▶ _Excerpts from a dataset_:
- - -

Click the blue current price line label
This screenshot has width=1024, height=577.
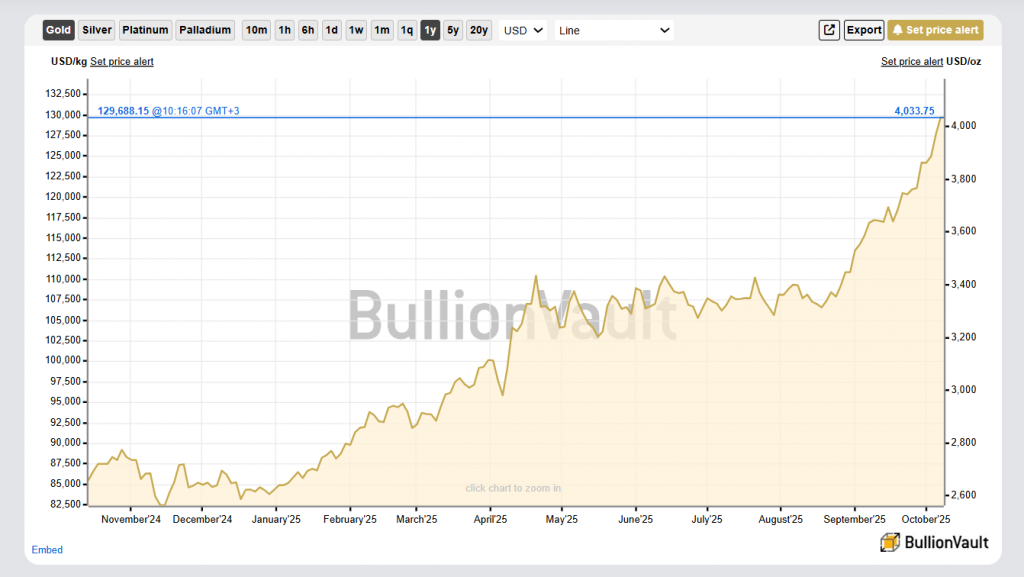click(x=168, y=111)
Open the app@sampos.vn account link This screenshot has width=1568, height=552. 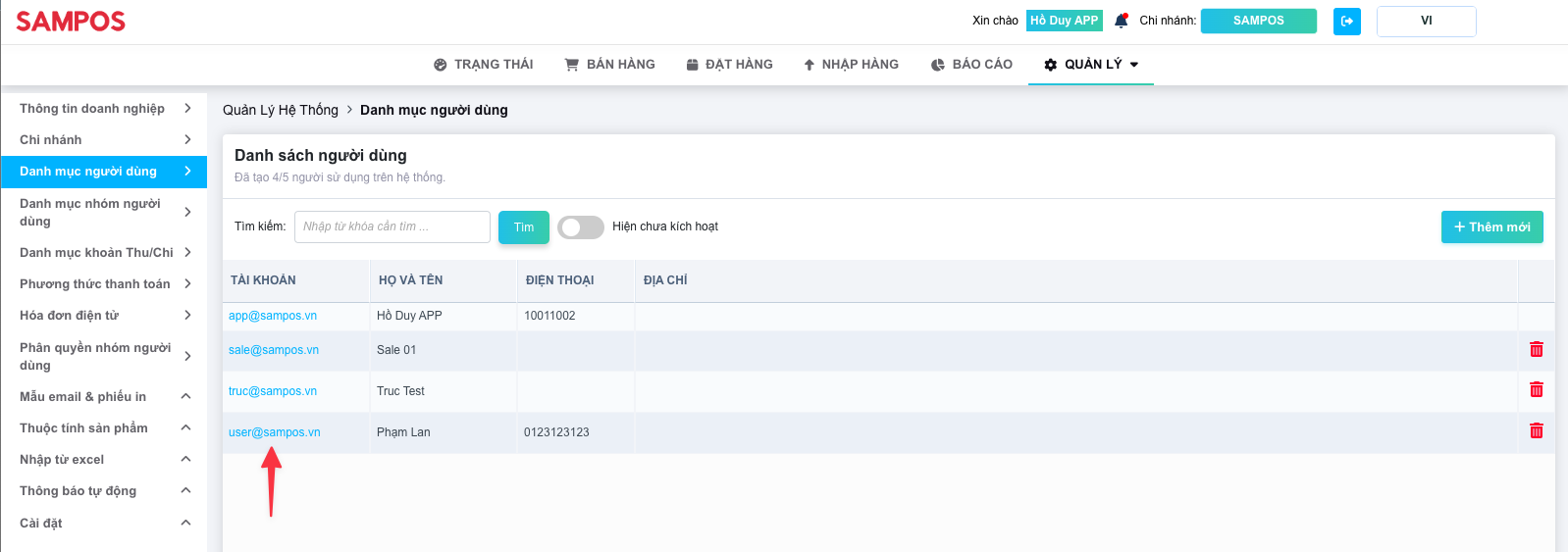click(x=273, y=316)
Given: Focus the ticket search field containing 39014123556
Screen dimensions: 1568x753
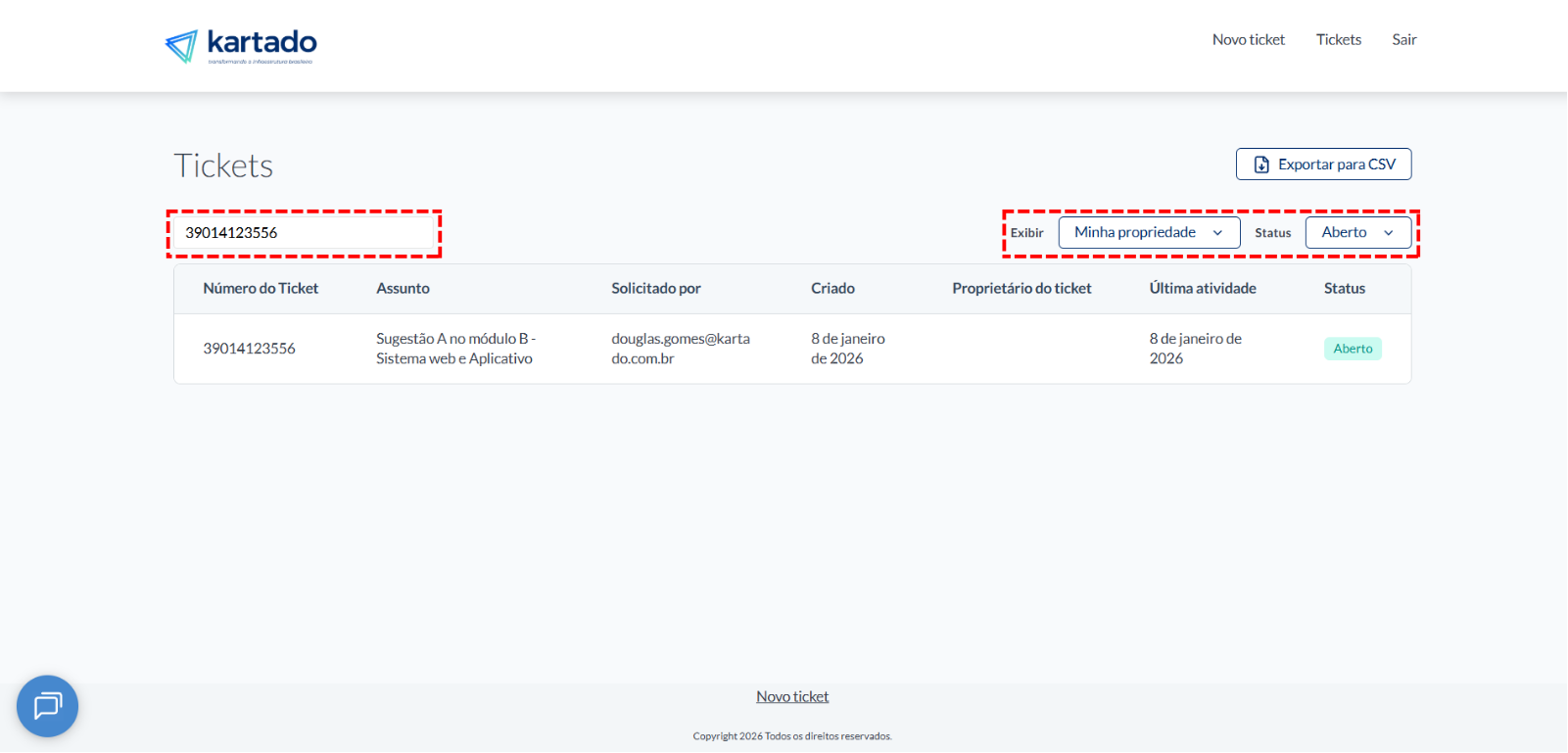Looking at the screenshot, I should [304, 233].
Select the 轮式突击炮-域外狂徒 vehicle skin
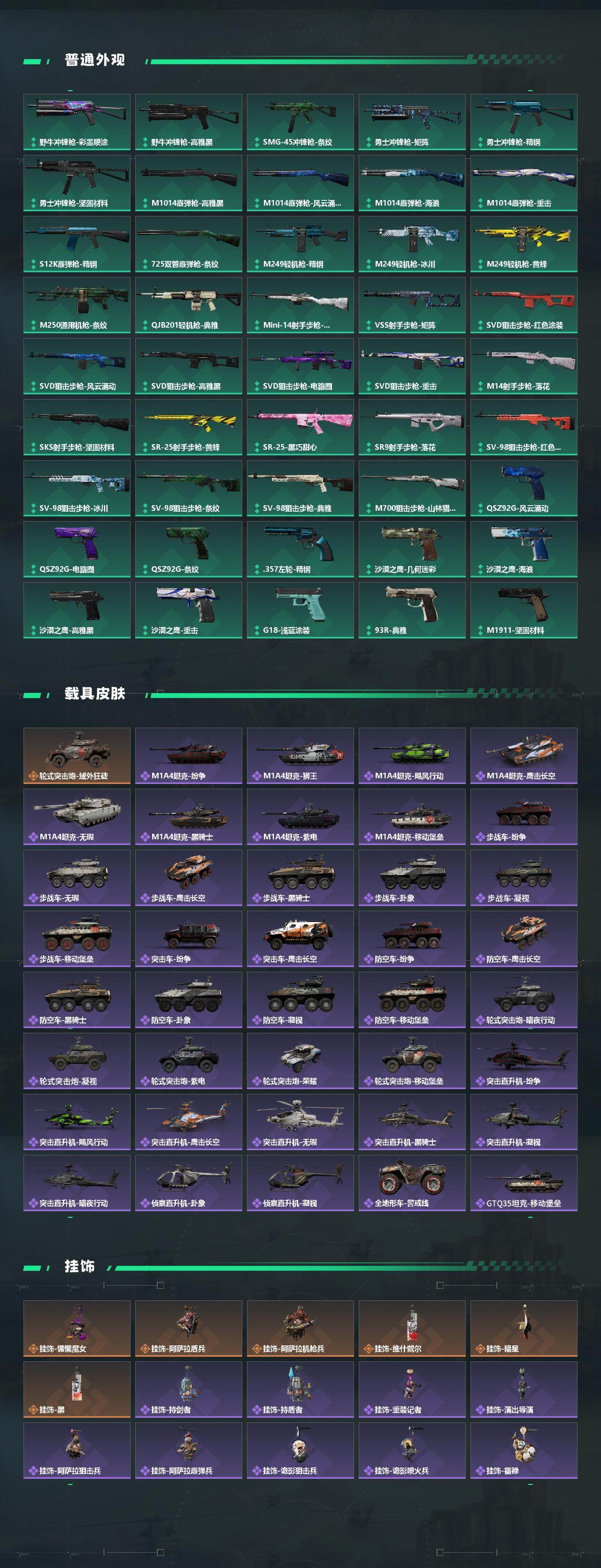 coord(77,756)
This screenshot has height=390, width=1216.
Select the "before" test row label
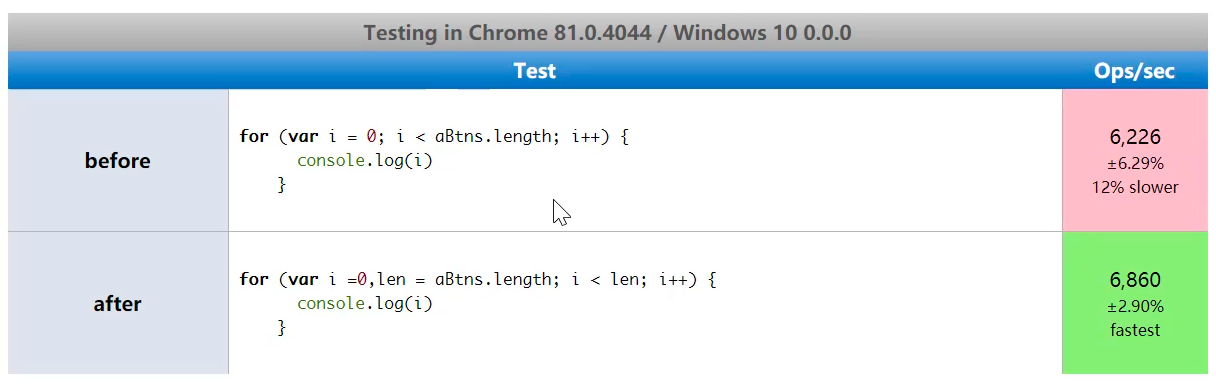pos(118,161)
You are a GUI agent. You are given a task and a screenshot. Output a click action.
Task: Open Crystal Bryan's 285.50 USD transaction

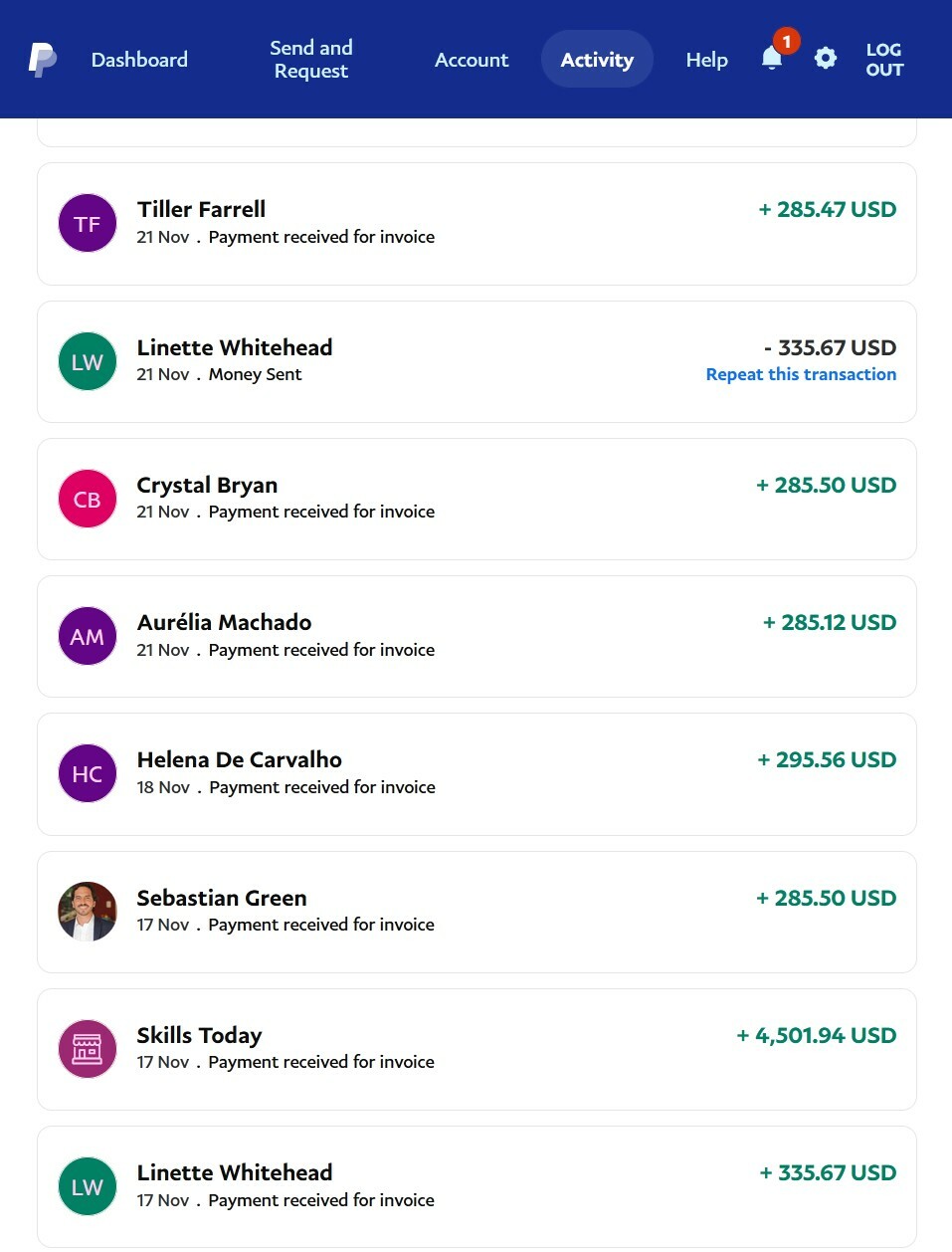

- - -

▶ _Activity_: Leave every picture out, and repeat exactly the lines from the one containing "test row label" through the last line of the entries, both ends included.

▶ _Problem solution_:
Select the "before" test row label
pos(118,161)
You are a GUI agent. You are given a task and a screenshot. Output a click action.
Task: Open Crystal Bryan's 285.50 USD transaction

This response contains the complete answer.